A RISE IN INTEREST RATES - This is the scenario no one wants to see, because when it happens, it's going to have severe consequences. Home buyers are now addicted to 2.5% mortgage rates and our market is totally dependent on this cheap money for its continued viability. When rates go up, and it will happen at some point, the buyer pool will thin with each corresponding uptick in rates. When rates get to 3%, you're going to price a certain portion of the buyer pool out. When rates get to 3.5%, even more will disappear. And if we get to 4%, I think demand will be significantly impacted in the short term unless the government comes up with another creative and unprecedented way (50 year mortgages? Mortgage portability? Negative bond yields?) to keep the market liquid.

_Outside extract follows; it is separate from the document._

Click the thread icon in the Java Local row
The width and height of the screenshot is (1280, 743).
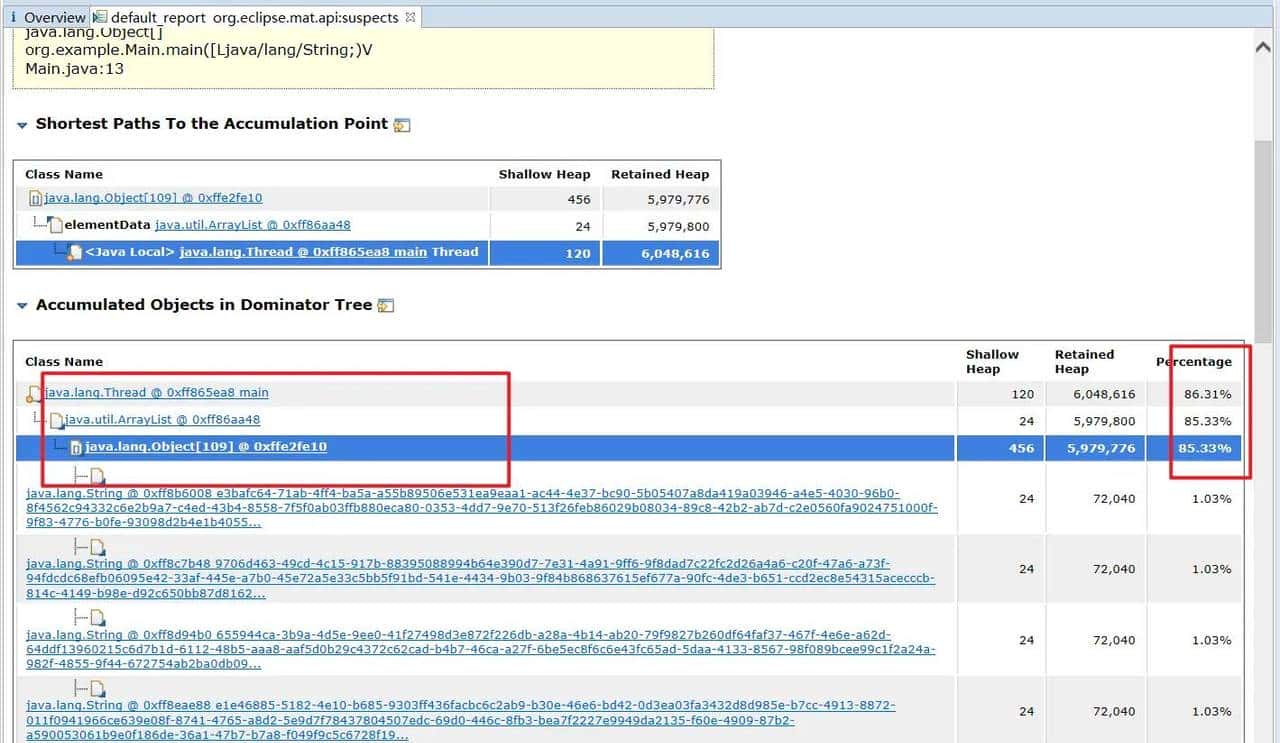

ANOTHER BLACK SWAN EVENT - Let's face it, we're tired of talking about Covid. Economically, the pandemic has had a bruising impact on the economy and we are staggered, to say the least. The Fed has shifted into money printing mode (the Treasury technically prints the money, but Fed Policy dictates it) and there are serious inflationary concerns on the backside of this Black Swan event. But what another Black Swan like a terrorist attack, military conflict or even an extreme weather event? It takes confidence in the future to buy a home, and with the discount rate at 0.25% and mortgages in the 2's, the Fed has dragged borrowing rates to the lowest point possible without negative rates, which could be a thing if we hit any more calamity. The buyer pool is fueled by cheap money and some degree of confidence in the future. If either of those is called into doubt, you'll see more inventory and fewer buyers.
The reality today is that we are all bracing for significant change in the near future that is going to reshape the landscape for both current and future homeowners. The policy prescriptions coming over the next few months are going to have huge consequences for the future of real estate and at this point, most of us are simply guessing at what that future will look like.
Right now, we have an overload of buyers and zero inventory. There are several scenarios where that could change fairly quickly.